> [What you will do]
Wherever the line with "The height and width of the screenshot is (644, 1569)." sits in the listing below, transcribe from it up to and including the line with "Click checkmark beside Карьерный рост", exactly, and leave the remaining lines out.

> [Material for this task]
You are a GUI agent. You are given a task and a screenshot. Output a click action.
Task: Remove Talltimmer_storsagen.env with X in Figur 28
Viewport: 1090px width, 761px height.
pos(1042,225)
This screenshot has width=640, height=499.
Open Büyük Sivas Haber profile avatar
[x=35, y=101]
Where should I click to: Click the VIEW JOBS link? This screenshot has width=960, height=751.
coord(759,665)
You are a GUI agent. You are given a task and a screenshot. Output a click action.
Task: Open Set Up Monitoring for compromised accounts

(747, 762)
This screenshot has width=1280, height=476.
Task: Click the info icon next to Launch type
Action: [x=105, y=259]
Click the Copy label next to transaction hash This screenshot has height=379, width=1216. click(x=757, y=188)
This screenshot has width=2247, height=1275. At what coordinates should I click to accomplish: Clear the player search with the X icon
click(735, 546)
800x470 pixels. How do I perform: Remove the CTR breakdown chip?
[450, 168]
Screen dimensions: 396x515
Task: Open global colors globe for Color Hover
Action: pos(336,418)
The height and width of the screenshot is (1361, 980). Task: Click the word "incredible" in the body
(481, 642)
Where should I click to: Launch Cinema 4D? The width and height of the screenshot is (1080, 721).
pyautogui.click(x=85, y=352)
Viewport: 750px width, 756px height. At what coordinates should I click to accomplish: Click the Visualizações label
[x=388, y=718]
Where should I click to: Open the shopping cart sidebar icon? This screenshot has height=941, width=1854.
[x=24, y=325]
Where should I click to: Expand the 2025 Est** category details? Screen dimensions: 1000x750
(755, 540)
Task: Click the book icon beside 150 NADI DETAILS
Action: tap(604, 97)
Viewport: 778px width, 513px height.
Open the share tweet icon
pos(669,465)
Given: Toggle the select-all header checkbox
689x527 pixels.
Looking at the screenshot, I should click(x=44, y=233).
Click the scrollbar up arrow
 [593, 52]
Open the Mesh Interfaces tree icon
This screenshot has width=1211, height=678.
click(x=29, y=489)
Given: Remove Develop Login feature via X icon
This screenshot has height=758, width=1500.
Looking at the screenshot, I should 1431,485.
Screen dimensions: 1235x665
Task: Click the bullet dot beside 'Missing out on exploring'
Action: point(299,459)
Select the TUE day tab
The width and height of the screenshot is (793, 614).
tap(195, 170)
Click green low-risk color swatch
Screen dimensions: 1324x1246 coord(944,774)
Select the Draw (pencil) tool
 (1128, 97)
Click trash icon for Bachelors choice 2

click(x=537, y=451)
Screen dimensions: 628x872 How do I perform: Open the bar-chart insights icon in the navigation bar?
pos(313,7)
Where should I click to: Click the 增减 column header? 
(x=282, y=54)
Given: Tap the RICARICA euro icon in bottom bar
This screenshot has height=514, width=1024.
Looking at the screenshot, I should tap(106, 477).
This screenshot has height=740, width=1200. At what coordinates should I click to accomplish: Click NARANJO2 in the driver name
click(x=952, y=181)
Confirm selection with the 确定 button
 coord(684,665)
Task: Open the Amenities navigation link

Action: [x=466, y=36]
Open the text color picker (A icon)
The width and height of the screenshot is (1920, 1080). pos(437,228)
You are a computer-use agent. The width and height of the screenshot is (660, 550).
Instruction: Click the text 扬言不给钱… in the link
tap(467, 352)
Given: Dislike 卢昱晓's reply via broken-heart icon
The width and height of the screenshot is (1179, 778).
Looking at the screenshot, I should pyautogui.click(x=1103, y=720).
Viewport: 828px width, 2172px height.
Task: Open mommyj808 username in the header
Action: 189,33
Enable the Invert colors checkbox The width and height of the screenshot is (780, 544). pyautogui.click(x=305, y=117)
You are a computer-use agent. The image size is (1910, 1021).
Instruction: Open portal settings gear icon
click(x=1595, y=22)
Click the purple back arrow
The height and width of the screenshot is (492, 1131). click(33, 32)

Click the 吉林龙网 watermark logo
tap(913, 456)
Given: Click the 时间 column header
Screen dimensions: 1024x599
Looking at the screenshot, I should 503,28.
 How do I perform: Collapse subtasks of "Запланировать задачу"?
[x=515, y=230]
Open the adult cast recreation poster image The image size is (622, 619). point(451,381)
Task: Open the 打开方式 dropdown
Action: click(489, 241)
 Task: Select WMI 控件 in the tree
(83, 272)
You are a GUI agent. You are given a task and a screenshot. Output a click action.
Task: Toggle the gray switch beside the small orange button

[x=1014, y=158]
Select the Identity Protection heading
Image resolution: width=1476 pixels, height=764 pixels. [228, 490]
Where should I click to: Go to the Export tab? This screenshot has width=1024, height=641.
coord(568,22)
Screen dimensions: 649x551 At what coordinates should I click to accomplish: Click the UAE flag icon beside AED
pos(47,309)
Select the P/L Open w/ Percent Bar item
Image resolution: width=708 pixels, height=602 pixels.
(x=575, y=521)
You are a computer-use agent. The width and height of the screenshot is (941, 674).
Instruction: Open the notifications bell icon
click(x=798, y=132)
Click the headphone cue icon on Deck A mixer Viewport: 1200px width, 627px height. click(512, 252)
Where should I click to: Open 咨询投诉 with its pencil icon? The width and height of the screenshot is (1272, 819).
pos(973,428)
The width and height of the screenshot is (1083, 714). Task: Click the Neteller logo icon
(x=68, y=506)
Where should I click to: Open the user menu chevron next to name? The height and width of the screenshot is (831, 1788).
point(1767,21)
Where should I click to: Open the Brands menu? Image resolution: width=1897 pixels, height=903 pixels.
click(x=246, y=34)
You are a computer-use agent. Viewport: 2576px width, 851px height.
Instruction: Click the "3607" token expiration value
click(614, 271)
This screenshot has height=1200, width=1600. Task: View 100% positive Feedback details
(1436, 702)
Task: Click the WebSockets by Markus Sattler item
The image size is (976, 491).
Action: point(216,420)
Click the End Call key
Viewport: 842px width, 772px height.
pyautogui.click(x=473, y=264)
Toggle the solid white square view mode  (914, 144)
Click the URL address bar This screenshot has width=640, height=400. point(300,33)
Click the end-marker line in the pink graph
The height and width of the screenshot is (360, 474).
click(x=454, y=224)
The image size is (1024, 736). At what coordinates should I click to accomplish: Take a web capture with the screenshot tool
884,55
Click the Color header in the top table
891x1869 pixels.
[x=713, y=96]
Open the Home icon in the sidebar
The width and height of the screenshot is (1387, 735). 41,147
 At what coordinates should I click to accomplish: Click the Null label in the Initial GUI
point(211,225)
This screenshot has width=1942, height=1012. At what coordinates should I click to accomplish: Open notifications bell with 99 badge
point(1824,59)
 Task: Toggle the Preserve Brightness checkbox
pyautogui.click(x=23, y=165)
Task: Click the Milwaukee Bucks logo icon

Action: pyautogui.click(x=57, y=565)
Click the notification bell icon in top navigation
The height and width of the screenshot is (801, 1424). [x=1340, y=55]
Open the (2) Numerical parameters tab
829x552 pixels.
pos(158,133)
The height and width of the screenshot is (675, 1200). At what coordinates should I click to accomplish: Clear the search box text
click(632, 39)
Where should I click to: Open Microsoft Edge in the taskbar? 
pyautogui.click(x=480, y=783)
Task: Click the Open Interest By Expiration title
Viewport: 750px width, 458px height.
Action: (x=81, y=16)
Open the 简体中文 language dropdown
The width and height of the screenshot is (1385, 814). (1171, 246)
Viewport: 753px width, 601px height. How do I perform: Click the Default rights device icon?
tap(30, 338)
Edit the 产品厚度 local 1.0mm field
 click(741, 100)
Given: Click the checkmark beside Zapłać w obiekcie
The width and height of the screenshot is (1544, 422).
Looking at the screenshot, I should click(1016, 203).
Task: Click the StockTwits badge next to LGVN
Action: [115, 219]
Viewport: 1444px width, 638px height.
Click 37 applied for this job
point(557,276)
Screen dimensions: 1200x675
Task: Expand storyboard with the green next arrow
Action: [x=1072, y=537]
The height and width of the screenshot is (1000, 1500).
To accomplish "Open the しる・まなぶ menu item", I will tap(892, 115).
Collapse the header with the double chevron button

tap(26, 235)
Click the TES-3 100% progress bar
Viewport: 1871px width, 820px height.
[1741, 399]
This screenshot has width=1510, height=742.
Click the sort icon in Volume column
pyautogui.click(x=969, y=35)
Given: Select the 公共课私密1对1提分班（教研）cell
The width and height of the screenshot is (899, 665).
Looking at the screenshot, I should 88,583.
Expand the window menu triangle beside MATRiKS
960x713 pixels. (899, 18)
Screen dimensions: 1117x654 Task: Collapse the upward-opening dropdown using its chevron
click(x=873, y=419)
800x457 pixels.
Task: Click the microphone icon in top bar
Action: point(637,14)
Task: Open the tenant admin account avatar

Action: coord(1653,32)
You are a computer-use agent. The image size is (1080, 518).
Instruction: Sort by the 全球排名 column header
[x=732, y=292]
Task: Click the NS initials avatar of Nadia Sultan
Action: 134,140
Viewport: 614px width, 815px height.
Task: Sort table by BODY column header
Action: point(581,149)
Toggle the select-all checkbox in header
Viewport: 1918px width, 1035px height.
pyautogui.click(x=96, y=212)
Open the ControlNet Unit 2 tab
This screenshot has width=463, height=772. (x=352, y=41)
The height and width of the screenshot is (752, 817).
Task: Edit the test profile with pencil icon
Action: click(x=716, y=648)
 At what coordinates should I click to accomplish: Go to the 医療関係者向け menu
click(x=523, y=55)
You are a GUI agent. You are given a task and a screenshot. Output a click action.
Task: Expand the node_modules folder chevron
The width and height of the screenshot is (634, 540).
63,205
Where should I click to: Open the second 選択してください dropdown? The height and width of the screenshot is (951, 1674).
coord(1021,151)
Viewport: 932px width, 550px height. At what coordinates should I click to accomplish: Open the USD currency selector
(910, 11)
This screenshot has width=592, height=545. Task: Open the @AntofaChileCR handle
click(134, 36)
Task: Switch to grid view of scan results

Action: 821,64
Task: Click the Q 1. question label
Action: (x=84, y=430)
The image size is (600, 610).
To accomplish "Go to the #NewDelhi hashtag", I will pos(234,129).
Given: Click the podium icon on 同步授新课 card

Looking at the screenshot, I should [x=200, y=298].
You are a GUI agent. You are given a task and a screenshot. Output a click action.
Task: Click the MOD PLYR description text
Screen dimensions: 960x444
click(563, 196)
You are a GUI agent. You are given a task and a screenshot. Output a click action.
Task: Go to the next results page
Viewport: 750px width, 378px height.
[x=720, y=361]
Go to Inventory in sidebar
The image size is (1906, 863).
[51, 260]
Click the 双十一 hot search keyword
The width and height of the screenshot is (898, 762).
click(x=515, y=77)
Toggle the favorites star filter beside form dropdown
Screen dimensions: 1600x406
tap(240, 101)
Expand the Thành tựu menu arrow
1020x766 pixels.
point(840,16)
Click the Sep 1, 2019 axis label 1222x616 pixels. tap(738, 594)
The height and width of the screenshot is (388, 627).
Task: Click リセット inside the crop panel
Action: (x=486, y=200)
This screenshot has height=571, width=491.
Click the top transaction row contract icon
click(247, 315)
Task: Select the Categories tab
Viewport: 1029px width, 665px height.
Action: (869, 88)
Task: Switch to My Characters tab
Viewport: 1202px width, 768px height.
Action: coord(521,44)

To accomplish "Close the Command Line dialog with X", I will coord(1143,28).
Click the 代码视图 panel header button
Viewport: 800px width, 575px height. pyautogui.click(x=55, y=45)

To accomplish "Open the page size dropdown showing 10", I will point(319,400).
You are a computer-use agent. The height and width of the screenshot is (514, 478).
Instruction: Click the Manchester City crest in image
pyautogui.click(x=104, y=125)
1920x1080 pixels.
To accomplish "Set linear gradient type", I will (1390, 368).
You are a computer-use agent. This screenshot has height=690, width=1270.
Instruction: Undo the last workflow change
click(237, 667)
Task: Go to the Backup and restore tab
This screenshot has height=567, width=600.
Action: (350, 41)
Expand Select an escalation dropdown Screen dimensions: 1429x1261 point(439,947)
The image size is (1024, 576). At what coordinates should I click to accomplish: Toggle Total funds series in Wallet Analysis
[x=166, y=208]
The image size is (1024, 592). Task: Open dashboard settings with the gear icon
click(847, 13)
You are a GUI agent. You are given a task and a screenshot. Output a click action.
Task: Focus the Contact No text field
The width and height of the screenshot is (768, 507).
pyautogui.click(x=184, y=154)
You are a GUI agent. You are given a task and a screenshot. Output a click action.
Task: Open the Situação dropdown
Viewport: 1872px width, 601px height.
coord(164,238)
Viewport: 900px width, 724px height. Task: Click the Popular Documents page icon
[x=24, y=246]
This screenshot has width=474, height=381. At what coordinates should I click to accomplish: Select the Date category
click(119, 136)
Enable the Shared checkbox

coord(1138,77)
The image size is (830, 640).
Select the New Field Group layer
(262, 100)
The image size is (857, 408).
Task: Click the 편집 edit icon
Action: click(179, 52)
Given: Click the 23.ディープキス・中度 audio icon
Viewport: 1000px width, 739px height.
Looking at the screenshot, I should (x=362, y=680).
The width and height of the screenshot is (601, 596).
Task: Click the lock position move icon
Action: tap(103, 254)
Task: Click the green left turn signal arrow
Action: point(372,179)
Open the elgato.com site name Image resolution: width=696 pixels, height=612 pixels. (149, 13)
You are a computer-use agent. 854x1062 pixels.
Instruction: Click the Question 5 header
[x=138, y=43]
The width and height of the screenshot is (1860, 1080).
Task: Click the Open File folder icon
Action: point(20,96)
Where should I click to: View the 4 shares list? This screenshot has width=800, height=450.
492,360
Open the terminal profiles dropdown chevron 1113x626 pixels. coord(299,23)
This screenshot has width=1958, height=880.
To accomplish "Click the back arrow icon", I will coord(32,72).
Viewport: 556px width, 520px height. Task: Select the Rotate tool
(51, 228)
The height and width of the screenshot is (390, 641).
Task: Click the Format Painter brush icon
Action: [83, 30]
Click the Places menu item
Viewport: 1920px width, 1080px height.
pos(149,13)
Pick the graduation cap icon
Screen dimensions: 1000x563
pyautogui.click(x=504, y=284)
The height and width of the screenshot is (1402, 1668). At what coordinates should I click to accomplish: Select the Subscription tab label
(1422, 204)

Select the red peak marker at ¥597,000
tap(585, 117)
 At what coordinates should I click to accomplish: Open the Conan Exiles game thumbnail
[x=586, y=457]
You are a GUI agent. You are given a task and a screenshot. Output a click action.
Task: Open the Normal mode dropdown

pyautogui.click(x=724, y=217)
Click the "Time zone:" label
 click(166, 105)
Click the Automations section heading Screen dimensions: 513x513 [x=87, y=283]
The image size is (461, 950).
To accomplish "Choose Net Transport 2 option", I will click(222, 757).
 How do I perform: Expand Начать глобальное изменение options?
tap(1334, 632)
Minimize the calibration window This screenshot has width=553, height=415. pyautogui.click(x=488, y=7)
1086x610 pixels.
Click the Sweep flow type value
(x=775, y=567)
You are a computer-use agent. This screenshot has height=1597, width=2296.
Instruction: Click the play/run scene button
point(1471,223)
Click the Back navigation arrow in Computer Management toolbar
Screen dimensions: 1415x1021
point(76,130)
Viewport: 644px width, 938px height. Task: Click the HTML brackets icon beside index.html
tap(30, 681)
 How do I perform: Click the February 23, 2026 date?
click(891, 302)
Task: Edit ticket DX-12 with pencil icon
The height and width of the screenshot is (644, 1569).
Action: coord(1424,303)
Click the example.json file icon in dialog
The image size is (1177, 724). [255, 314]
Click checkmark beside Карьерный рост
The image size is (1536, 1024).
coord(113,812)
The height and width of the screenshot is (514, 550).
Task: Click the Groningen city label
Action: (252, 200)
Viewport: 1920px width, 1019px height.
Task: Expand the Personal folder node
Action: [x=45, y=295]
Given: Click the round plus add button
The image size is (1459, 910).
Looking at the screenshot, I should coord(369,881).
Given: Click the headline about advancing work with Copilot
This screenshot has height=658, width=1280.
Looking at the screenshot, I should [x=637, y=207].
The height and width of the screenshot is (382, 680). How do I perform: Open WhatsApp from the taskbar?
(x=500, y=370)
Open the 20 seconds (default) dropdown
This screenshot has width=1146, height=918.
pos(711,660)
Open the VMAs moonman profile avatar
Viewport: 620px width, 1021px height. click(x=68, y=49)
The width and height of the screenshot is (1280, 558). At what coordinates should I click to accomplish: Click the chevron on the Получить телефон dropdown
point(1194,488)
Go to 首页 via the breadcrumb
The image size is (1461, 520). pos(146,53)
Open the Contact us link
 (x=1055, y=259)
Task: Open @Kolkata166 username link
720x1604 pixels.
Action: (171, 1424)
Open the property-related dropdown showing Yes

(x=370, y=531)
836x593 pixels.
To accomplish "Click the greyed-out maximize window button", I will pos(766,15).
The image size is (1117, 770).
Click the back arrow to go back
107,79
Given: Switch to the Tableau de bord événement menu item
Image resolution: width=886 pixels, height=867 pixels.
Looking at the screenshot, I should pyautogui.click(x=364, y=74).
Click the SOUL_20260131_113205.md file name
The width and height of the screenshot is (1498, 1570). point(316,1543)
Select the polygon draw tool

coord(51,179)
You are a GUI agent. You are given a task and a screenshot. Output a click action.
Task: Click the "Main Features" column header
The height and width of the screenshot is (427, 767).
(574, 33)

> [Task result]
The height and width of the screenshot is (644, 1569).
Action: coord(1424,303)
Click the example.json file icon in dialog
The image size is (1177, 724). [255, 314]
Click checkmark beside Карьерный рост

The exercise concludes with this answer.